I’ve never felt so drawn to a place before. Now, don’t get me wrong; Dublin is big, but London is colossal. A quick glance at the iconic map of the London underground gives a fleeting insight into the sheer span of the beast. It has sprawled out, swallowing the land that touches its borders. ‘Overwhelming’ would be an understatement.
Ridiculously affluent areas lie side-by-side with seriously grim ones. You can step off the tube and be greeted with quaint markets or stunning Georgian architecture, or you can step off and instantly fear for your own safety and the safety of every expensive thing you’ve ever owned.
Sometimes the streets are paved with gold, other times just paved with plastic bags and chewing gum. This is typical of quite a few cities I’ve visited, but the extent of the contrast in this particular one never fails to shock me. It’s fair to say that Made in Chelsea gave me a very warped view of what London life would be like.
London is inspiring; I find it difficult to warrant a lazy day in such a young, competitive, productive city.
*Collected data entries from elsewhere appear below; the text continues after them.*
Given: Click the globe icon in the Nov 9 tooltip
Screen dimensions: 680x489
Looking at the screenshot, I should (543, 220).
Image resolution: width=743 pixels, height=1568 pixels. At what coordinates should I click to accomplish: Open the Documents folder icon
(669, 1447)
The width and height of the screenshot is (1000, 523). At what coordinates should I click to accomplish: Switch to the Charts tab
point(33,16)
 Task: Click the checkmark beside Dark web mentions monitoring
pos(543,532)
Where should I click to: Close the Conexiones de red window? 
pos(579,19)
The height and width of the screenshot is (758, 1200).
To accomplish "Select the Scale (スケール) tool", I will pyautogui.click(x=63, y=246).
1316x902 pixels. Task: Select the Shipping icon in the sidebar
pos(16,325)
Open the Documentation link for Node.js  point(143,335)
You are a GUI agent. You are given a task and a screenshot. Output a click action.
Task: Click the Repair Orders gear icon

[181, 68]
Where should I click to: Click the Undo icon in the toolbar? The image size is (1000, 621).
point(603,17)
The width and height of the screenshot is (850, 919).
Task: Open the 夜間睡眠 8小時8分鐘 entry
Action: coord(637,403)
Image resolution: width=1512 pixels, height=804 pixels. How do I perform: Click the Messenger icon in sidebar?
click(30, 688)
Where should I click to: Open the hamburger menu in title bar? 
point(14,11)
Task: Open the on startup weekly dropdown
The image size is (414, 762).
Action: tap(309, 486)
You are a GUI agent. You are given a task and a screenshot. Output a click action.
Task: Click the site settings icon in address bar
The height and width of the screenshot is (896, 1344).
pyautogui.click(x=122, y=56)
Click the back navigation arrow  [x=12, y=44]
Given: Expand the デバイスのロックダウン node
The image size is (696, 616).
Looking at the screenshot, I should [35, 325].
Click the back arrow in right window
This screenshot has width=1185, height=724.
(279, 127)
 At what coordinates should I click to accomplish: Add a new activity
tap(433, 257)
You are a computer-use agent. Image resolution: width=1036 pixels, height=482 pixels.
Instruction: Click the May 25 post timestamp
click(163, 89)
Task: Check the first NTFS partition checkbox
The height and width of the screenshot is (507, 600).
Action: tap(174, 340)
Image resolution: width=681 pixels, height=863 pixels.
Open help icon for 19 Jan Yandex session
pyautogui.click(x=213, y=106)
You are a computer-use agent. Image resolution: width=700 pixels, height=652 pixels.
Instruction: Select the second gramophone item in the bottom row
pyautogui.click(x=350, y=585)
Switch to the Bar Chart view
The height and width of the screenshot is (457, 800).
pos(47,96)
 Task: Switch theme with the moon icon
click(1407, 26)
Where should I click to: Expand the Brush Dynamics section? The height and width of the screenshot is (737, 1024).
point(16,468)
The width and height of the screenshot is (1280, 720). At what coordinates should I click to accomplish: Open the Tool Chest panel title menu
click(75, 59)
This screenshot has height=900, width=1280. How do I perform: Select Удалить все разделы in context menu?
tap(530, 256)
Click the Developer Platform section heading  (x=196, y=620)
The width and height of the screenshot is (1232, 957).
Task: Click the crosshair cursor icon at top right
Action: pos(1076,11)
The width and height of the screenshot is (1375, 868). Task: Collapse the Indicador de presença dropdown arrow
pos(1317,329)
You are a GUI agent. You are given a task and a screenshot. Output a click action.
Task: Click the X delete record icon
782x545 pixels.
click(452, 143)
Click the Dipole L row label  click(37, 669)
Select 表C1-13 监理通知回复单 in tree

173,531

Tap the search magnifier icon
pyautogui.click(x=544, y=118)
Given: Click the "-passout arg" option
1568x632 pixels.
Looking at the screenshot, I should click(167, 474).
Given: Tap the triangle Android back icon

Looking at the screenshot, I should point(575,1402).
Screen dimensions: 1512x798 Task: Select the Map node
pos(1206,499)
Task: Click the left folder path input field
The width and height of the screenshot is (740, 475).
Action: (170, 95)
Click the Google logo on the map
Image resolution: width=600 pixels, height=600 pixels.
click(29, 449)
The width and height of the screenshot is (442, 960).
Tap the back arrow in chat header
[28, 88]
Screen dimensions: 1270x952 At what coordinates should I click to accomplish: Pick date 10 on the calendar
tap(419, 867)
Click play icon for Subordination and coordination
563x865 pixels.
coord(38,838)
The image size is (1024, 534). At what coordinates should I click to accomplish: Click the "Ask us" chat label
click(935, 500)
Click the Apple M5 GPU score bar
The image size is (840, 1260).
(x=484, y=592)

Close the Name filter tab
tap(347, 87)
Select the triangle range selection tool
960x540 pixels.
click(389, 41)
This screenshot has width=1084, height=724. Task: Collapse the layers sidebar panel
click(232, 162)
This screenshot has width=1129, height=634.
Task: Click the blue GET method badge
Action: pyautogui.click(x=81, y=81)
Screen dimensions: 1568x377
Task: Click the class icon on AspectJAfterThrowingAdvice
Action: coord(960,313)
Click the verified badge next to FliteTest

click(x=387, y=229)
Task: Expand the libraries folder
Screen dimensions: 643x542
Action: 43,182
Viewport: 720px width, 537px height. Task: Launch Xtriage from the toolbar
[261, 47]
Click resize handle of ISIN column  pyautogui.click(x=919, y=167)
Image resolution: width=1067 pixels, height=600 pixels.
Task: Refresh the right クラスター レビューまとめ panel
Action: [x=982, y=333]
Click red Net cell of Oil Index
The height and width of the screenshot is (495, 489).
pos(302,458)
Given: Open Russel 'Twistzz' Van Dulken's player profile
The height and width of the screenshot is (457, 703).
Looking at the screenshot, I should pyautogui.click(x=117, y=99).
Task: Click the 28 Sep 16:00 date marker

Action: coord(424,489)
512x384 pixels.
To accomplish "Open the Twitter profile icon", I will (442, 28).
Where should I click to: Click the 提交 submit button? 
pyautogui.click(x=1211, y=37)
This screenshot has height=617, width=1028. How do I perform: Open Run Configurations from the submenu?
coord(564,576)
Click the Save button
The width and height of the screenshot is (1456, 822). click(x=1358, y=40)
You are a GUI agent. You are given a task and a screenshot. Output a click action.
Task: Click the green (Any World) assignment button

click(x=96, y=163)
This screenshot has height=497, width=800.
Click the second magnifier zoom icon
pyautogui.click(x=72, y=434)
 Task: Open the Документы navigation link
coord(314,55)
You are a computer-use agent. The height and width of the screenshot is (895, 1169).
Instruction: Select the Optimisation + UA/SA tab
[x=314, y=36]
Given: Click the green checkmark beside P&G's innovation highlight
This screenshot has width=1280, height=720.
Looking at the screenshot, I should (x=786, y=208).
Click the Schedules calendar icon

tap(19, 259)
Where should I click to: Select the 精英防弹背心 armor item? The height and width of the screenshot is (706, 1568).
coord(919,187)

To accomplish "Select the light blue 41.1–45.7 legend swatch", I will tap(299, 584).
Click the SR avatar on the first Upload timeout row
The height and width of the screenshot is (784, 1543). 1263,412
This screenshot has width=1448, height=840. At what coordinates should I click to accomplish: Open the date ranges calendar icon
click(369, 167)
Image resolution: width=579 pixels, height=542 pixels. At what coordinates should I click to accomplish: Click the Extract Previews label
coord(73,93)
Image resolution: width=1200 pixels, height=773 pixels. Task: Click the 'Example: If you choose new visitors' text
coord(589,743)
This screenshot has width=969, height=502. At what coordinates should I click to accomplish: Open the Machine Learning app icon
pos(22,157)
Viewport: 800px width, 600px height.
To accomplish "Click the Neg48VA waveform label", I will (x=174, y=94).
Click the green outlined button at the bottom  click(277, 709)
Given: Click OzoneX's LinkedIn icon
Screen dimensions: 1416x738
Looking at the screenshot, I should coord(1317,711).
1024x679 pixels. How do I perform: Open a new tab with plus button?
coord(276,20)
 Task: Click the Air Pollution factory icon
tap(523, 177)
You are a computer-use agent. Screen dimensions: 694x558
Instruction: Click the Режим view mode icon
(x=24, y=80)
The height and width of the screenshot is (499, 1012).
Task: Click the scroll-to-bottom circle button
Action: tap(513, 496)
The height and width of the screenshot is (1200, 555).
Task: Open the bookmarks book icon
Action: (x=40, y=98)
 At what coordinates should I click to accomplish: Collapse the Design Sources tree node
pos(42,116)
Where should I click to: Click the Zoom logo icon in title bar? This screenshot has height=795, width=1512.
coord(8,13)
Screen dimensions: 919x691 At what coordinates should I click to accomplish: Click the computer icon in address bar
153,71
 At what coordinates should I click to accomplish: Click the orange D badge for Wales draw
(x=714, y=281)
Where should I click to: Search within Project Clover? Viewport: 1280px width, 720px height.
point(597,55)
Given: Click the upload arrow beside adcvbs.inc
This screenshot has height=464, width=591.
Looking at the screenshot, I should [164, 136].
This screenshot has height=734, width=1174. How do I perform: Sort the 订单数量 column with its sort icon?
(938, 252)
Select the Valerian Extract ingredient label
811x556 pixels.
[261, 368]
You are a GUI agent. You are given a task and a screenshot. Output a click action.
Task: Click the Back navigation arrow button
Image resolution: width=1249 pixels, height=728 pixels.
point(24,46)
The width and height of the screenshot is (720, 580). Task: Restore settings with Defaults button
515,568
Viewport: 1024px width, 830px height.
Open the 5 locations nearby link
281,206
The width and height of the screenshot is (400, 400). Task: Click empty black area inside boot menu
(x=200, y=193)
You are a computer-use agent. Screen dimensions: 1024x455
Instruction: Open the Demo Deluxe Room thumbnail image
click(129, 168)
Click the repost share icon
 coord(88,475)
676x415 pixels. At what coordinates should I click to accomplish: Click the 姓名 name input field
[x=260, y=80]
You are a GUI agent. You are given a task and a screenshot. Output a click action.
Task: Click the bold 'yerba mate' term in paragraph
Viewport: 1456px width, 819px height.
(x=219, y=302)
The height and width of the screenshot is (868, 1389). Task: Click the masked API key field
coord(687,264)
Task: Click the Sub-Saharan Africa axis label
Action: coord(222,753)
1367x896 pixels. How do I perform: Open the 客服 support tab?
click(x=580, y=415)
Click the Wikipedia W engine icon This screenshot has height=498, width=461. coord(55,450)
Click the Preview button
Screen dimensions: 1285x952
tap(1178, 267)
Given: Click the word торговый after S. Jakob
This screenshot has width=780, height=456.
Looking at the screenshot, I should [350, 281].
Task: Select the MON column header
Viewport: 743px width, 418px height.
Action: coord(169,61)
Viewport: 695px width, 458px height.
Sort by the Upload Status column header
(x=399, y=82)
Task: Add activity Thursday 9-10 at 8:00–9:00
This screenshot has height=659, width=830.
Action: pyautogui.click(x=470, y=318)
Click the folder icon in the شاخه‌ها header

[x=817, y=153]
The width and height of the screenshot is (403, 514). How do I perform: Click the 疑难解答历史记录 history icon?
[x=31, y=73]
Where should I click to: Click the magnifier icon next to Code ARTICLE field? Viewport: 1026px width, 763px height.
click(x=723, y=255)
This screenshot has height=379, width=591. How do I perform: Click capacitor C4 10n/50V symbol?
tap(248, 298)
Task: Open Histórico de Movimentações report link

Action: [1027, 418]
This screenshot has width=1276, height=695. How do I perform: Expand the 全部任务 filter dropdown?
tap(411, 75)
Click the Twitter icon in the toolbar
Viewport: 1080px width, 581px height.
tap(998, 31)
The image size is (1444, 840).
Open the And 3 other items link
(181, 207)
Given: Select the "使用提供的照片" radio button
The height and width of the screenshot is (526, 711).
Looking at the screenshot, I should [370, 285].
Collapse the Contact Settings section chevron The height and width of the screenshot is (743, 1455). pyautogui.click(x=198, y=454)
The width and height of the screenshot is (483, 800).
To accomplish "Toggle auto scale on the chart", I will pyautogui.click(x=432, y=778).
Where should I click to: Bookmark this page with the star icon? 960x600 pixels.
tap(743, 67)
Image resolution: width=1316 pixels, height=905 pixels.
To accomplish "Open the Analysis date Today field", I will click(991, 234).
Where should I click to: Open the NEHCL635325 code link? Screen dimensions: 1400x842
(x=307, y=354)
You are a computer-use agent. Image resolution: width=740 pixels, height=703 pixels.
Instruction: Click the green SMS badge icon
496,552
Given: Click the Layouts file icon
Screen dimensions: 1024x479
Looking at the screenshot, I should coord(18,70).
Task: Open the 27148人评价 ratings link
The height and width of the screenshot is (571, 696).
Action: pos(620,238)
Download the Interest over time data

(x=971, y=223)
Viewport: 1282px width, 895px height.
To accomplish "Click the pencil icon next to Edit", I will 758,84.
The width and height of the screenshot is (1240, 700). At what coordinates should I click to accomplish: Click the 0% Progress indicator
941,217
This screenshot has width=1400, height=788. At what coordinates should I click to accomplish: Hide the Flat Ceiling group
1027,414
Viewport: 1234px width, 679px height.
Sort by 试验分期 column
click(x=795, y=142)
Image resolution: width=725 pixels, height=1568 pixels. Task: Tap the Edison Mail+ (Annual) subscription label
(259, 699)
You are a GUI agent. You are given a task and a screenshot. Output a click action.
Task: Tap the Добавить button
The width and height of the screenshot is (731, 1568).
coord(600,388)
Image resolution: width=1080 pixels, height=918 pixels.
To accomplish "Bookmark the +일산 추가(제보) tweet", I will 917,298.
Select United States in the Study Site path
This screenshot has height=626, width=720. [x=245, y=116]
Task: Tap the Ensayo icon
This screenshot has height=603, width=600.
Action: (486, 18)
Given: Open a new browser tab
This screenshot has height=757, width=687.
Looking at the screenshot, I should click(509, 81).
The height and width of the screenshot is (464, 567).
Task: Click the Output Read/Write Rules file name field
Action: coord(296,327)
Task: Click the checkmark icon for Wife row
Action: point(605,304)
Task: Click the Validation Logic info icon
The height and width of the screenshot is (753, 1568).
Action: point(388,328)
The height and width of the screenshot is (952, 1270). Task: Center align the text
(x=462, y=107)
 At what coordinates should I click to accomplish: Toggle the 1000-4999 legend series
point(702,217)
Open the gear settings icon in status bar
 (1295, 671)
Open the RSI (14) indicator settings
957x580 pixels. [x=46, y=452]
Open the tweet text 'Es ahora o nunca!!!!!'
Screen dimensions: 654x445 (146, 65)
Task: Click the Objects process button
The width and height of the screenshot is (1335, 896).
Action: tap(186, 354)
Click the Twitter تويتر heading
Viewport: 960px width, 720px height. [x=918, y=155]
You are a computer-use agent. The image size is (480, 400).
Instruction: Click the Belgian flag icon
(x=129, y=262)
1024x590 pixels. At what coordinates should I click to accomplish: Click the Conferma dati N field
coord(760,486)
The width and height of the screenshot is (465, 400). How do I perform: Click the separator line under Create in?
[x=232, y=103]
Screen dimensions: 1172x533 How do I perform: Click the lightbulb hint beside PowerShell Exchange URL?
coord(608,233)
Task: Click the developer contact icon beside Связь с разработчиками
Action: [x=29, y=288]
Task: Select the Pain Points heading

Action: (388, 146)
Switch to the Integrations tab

The difference in pace between Oxford Street and Grafton Street is nuts. Everyone is constantly rushing, and it’s every man for himself at rush hour where careless footing could very easily leave your cheek pressed to the inside of the bus window.
Dublin seems to be full of warm people; being a clumsy native I get lost in town a fair bit and have often been offered help by people who have simply noticed me looking a little lost. That sort of approach seems rare in London, but I must admit that every time I have actually mustered up the confidence to seek help the strangers have been keen.
Londoners love to give directions in their own city. They burst with pride as they show you how they know the tube lines and bus routes like the back of their hand. Basically, they won’t approach you, but when approached they’re generally helpful, friendly creatures.
As a complete foreigner I definitely find the social norms of the underground baffling; so many people in such a cosy space, but not a single conversation! People with sweaty brows face each other and mess about on their phones, ambitiously trying to avoid eye contact and awkward hand touches; game on.
I can’t say I’ve made any friends for life on Dublin buses but I’ve definitely had a couple enjoyable conversations over the years. If we had an underground in Dublin, I imagine it’d be a right laugh.
London is a lonely place. In such a fast-paced environment it’s easy to just feel like a single dot in a vast sea of dots just moving around, going about their day. The city feels like a conveyor belt for its millions of characters and it’s always public transport that makes me feel that way.
I think to myself ‘Those buses or trains will run regardless of whether I’m on them or not.’ It’s a strange thought being in the city and feeling so small and insignificant, but on a good night it’s an incredible buzz to feel a part of such a beautiful glowing machine.
I’m not sure how long I’ll be here, but I’ll be sure to keep one eye open as my love-hate relationship with the city continues to grow. Oh well; home is always just one grotty Ryanair flight away.